-- JOBS --
1. Name every country that the revision note on equity and equality mentions by name.
2. Duplicate the revision note word for word from "Never treat equity" up to and including "without the other.".

-- ARTICLE --
## Begin
Equity, Equality & Efficiency (Cambridge (CIE) A Level Economics): Revision Note

Exam code: 9708

Steve Vorster

Written by: Steve Vorster

Reviewed by: Lisa Eades

Updated on

Distinction between equality and equity

  • Equality means that economic outcomes are the same for all individuals regardless of their circumstances - everyone receives an identical share

  • Equity means that economic outcomes are fair, but fairness is a normative concept based on value judgements rather than objective facts, and is therefore contested

  • Equality and equity are not the same thing:

    • A policy can achieve equality without equity

      • Giving every student identical educational support treats everyone equally but may not be fair if some have greater needs

    • A policy can achieve equity without equality

      • Giving more support to disadvantaged students produces unequal outcomes but may be considered fairer

  • The goal of redistribution policy is typically equity rather than strict equality - governments aim for fairness, not identical outcomes

International examples

  • Progressive taxation across most OECD countries reflects equity - higher earners pay a higher proportion of income in tax, which is considered fairer even though outcomes are unequal

  • Affirmative action policies in South Africa, India and Brazil pursue equity by treating historically disadvantaged groups differently to correct past inequalities - unequal treatment in pursuit of fairer outcomes

Examiner Tips and Tricks

Never treat equity and equality as synonyms. Equality means identical outcomes; equity means fair outcomes. A policy can achieve one without the other.

Always frame equity as a normative concept — what is fair is a matter of value judgement and differs across cultures and political traditions.
## End
-- SOURCE MATERIAL --
## Begin
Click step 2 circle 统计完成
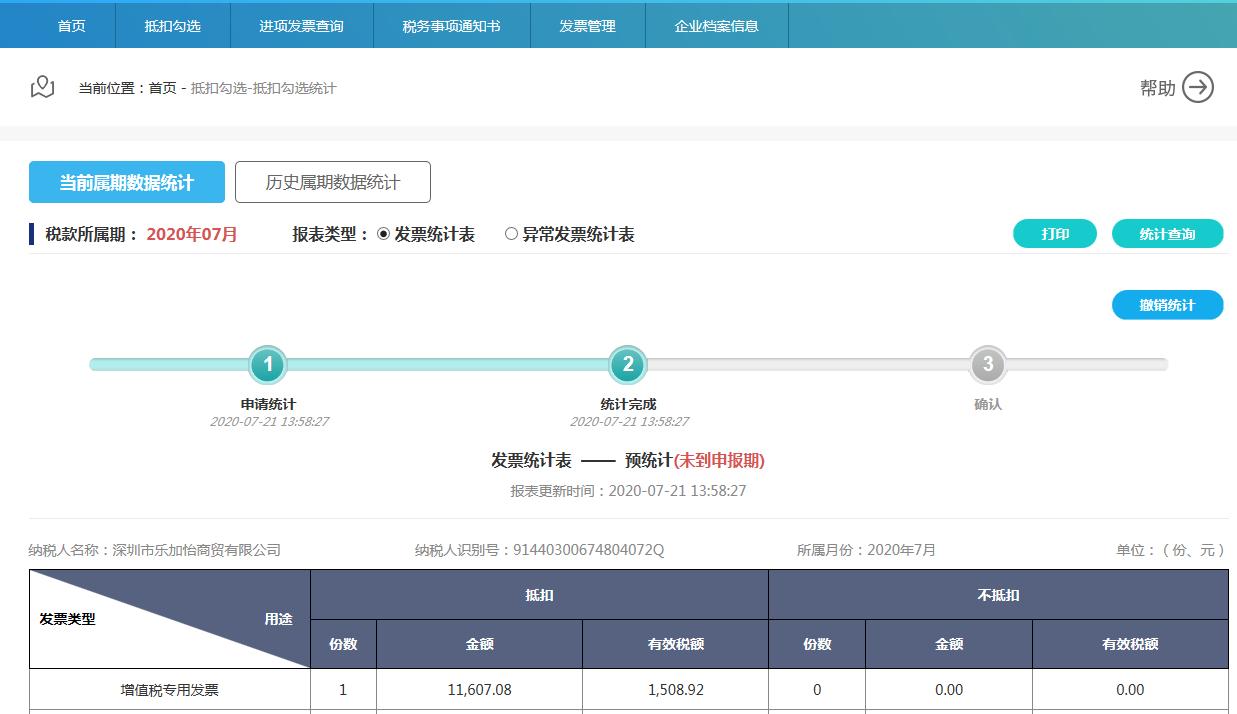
## End
-- SOLUTIONS TO EACH TASK --
1. South Africa, India, Brazil

2.
Never treat equity and equality as synonyms. Equality means identical outcomes; equity means fair outcomes. A policy can achieve one without the other.